A prospective study in Scandinavia showed that moderate obesity was associated with a 10 fold increase in the risk of diabetes. This risk increased sharply as obesity became more severe. In patients who are morbidly obese and candidates for surgical treatment, diabetes and hypertension are highly correlated with body weight and waist-hip ratio.
CANCER
Cancer mortality rates are increased in severely obese females; e.g. endometrium (5.4 times), gallbladder (3.6 times), uterine cervix (2.4 times), ovary (1.6 times), breast (1.5 times). Cancer mortality rates are increased in severely obese males; e.g. colorectum (1.7 times), and prostate (1.3 times).
The 2000 US Census estimates the adult population ≥ 20 years and < 70 years at 185,634,000 persons. Prevalence estimates, using NHANES III data obtained a few years previously, are 2.8% for US adults with a body mass index (BMI) ≥40 kg/m2 and 8% for those with a BMI ≥35 kg/m2,[37] These numbers approximate to six million morbidly obese adults and another 9.6 million (8.0-2.8 =5.2%) with BMI >35 but <40. The relative risk for all cause mortality is increased at BMI levels ≥30 kg/m2.
PSYCHOSOCIAL ISSUES
Health care for the six million morbidly obese adults in the United States of America, eighty percent of whom are women of childbearing age, has been hampered by the misconception that body weight is not a physiologically regulated variable, but rather determined by acquired food habits and conscious and unconscious desires. Obesity represents a management challenge for physicians and a psychological and biological challenge for patients.
Lack of respect for the morbidly obese is an issue of concern.
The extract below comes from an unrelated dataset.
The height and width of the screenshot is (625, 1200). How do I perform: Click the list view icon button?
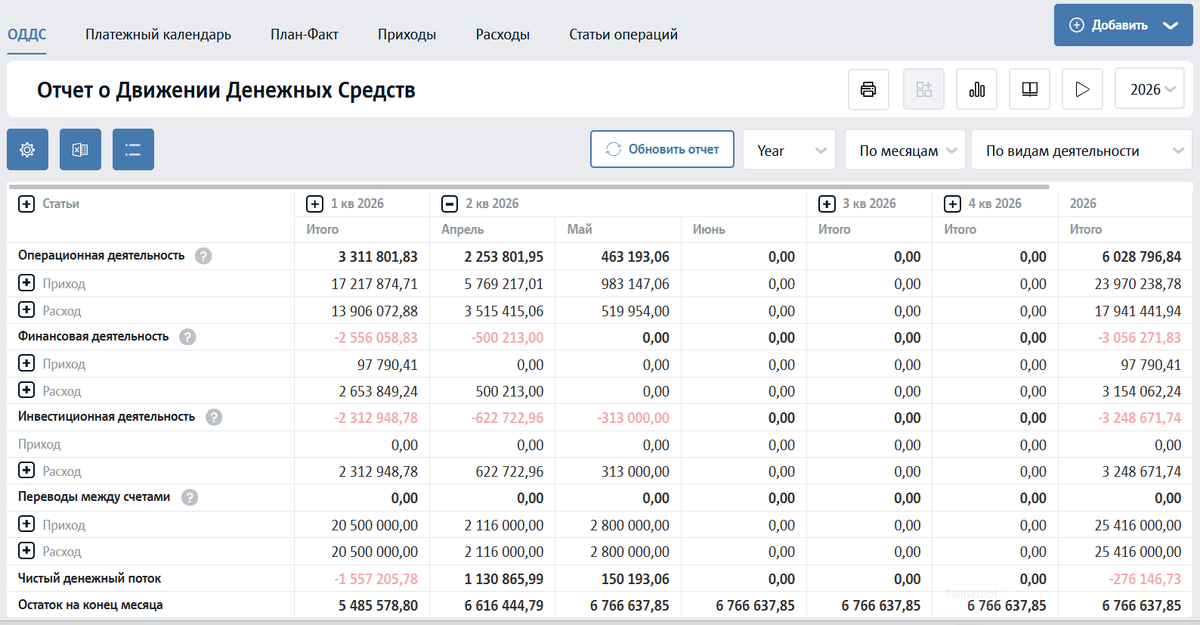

A survey of severely obese individuals found that nearly eighty percent reported being treated disrespectfully by the medical profession.
There are widespread negative attitudes that the morbidly obese adult is weak-willed, ugly, awkward, self-indulgent and immoral. This intense prejudice cuts across age, sex, religion, race, and socioeconomic status. Numerous studies have documented the stigmatization of obese persons in most areas of social functioning. This can promote psychological distress and increase the risk of developing a psychological disorder. The morbidly obese patient is at risk for affective, anxiety and substance abuse disorders.
The obese often consider their condition as a greater handicap than deafness, dyslexia or blindness.
These rationales demonstrate the value of bariatric surgery for both increasing life expectancy and quality of life for the morbidly obese.